→ Source extract
—————

Ethiopia: Apocalypse Now or in 40 Years? By Alemayehu G. Mariam
In October, 2009, I wrote a weekly commentary titled, “Famine and the Noisome Beast in Ethiopia”:
It is hard to talk about Ethiopia these days in non-apocalyptic terms. Millions of Ethiopians are facing their old enemy again for the third time in nearly forty years. The Black Horseman of famine is stalking that ancient land. A year ago, Meles Zenawi’s regime denied there was any famine. Only ‘minor problems’ of spot shortages of food which will ‘be soon brought under control,’ it said dismissively. The regime boldly predicted a 7-10 percent increase in the annual harvest over 2007. Simon Mechale, head of the country’s Disaster Prevention and Preparedness Agency, proudly declared: ‘Ethiopia will soon fully ensure its food security.’… Zenawi’s regime has been downplaying and double-talking the famine situation. It is too embarrassed to admit the astronomical number of people facing starvation in a country which, by the regime’s own accounts, is bursting at the seams from runaway economic development.
I concluded with a rhetorical question:
Images of the human wreckage of Ethiopia’s rampaging famine will soon begin to make dramatic appearances on television in Western living rooms. The Ethiopian government will be out in full force panhandling the international community for food aid. Compassion fatigued donors may or may not come to the rescue. Ethiopians, squeezed between the Black Horseman [Scriptural metaphor for famine] and the Noisome Beast [Scriptural metaphor for evil beasts that terrify the land], will once again cry out to the heavens in pain and humiliation as they await for handouts from a charitable world. Isn’t that a low down dirty shame for a proud people to bear?

—————

→ Material

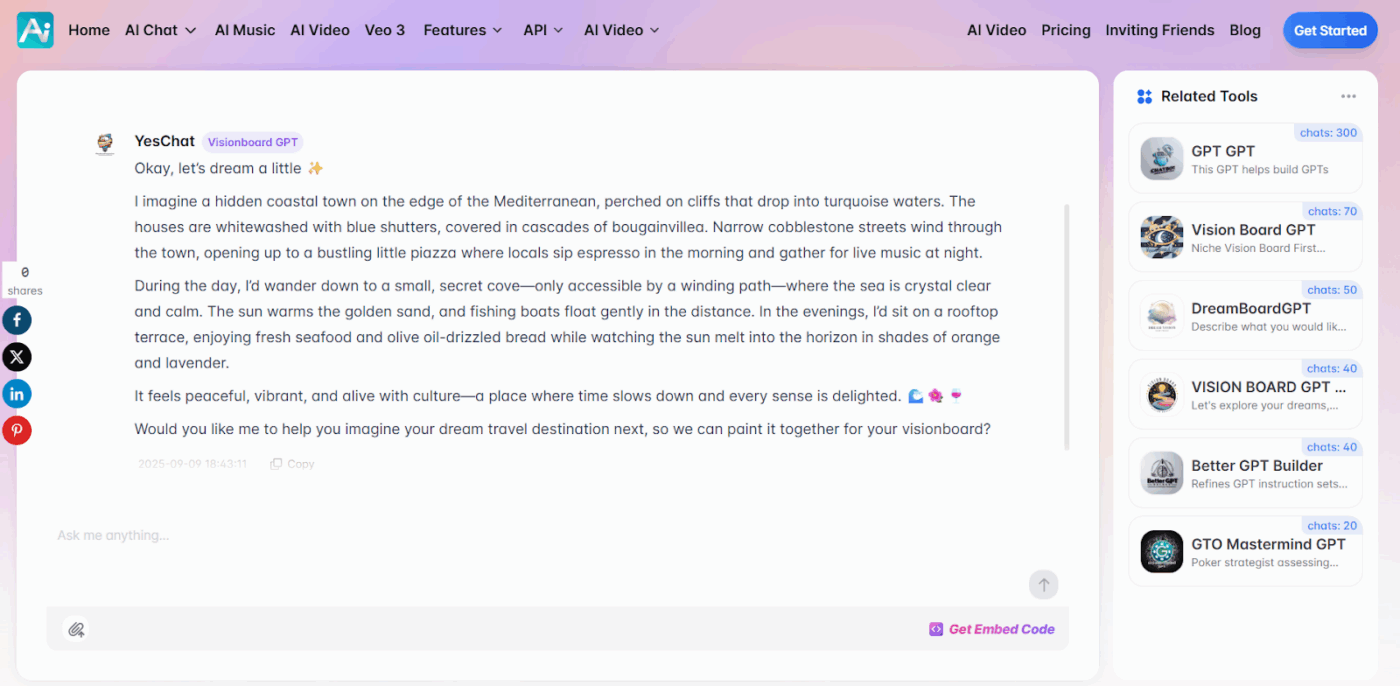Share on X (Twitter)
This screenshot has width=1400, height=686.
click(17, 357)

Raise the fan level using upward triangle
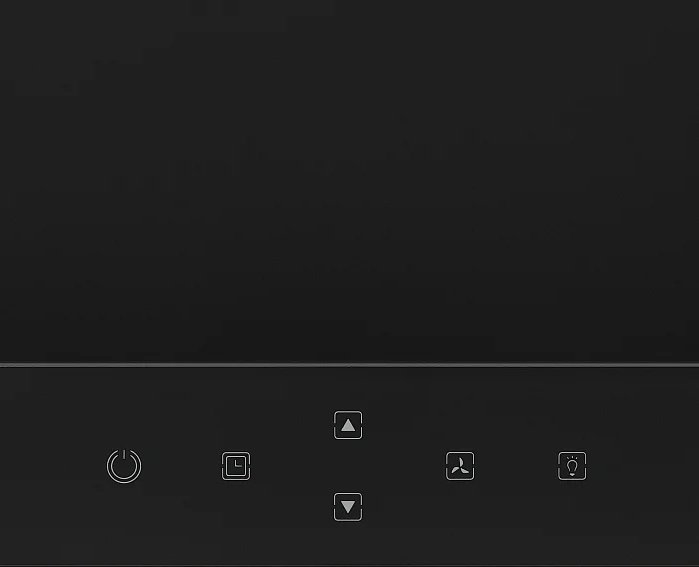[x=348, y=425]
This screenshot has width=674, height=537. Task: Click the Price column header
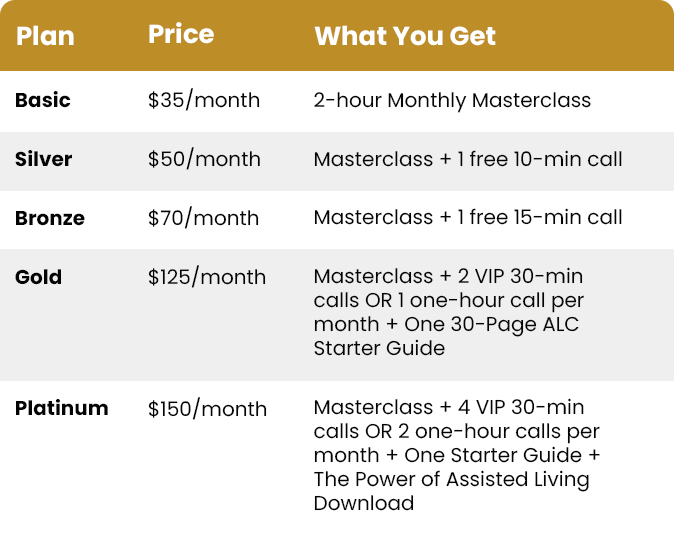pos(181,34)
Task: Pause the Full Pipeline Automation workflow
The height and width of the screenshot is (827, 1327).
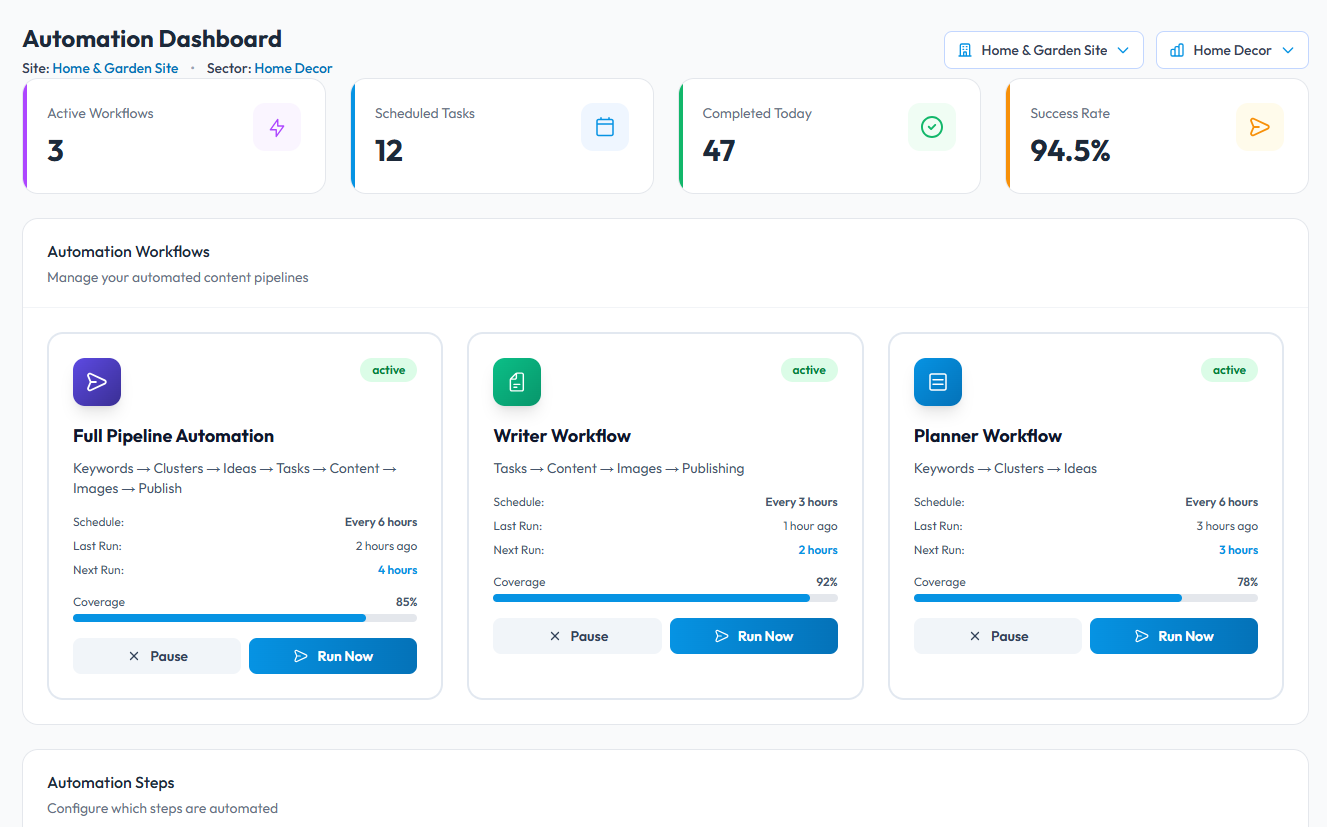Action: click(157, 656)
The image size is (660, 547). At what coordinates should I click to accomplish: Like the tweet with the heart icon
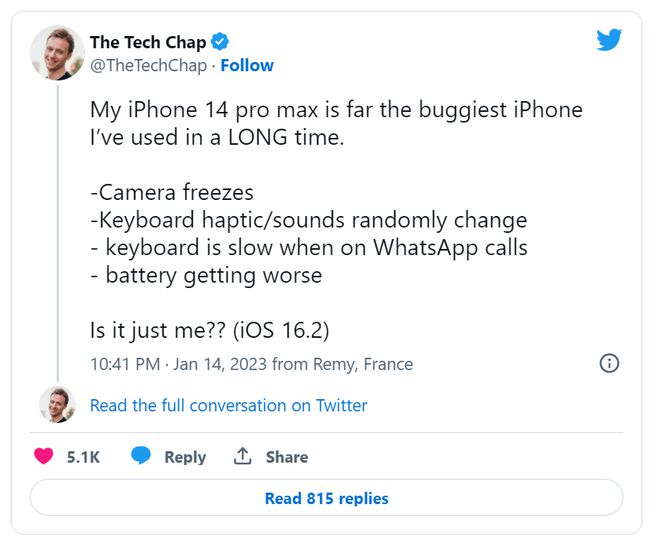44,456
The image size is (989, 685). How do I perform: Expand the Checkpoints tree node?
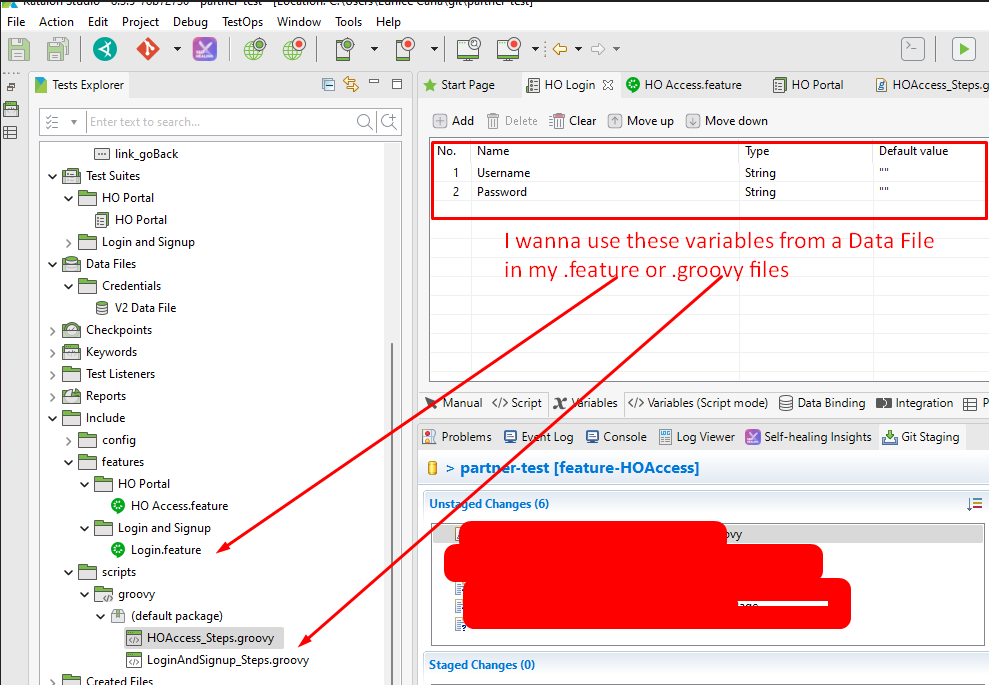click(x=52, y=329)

—————

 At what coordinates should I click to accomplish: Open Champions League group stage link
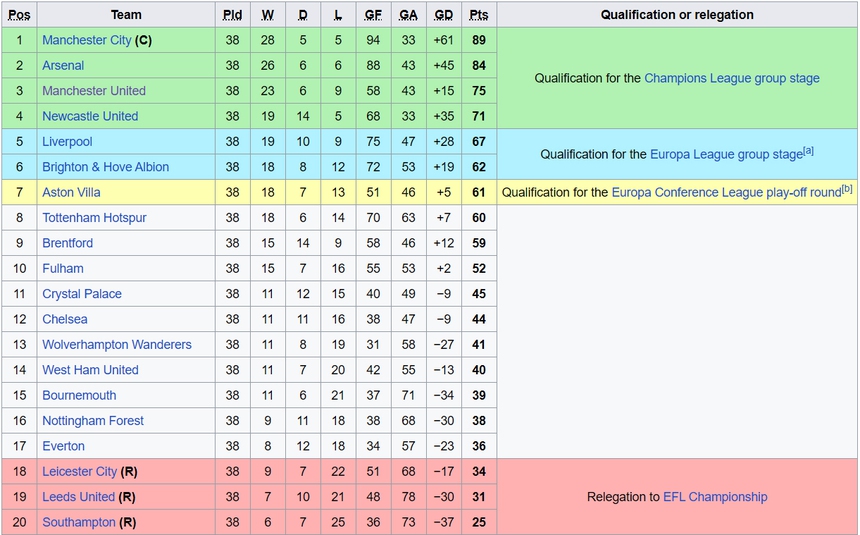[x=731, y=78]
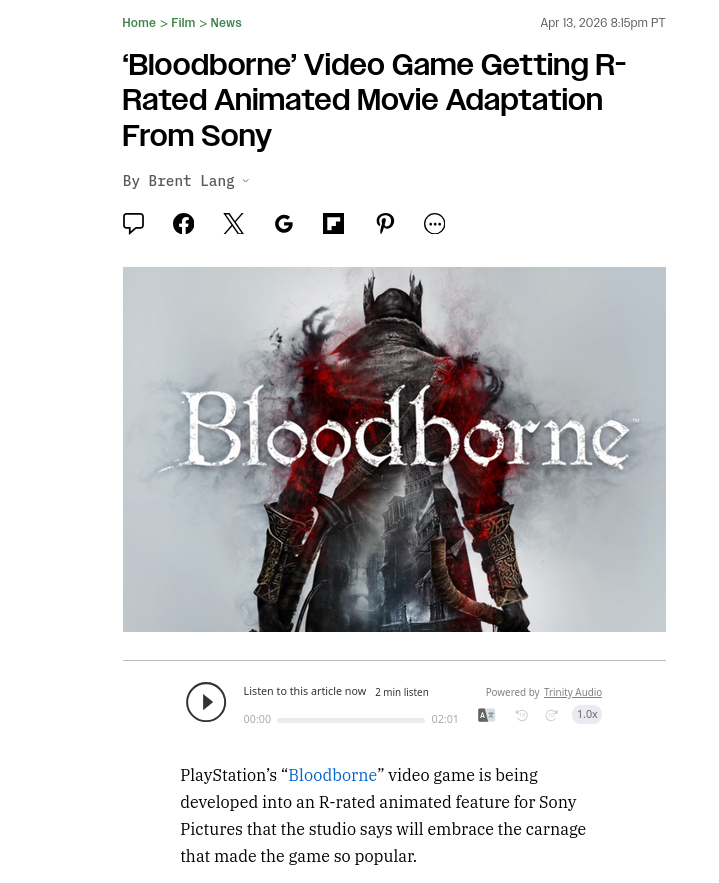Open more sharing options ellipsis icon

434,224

—————

→ List of tasks
A. Could you reproduce the Ethiopia famine commentary from "I concluded with" up to and including "people to bear?"?
B. Can you continue the Ethiopia famine commentary, picking up after its last sentence?

→ Replies
A.
I concluded with a rhetorical question:
Images of the human wreckage of Ethiopia’s rampaging famine will soon begin to make dramatic appearances on television in Western living rooms. The Ethiopian government will be out in full force panhandling the international community for food aid. Compassion fatigued donors may or may not come to the rescue. Ethiopians, squeezed between the Black Horseman [Scriptural metaphor for famine] and the Noisome Beast [Scriptural metaphor for evil beasts that terrify the land], will once again cry out to the heavens in pain and humiliation as they await for handouts from a charitable world. Isn’t that a low down dirty shame for a proud people to bear?

B.
In January 2010, I followed up with another commentary titled Ethiopia’s “Silently” Creeping Famine challenging the “famine deniers.” At the time, Mitiku Kassa, a top official of Zenawi’s regime had declared: ‘In the Ethiopian context, there is no hunger, no famine… It is baseless [to claim hunger or famine], it is contrary to the situation on the ground. It is not evidence-based. The government is taking action to mitigate the problems.’ Kassa issued assurances that his regime had launched a food security program to ‘enable chronic food insecure households attain sufficient assets and income level to get out of food insecurity and improve their resilience to shocks…and halve extreme poverty and hunger by 2015.’ Zenawi was entirely dismissive: “Famine has wreaked havoc in Ethiopia for so long, it would be stupid not to be sensitive to the risk of such things occurring. But there has not been a famine on our watch — emergencies, but no famines.”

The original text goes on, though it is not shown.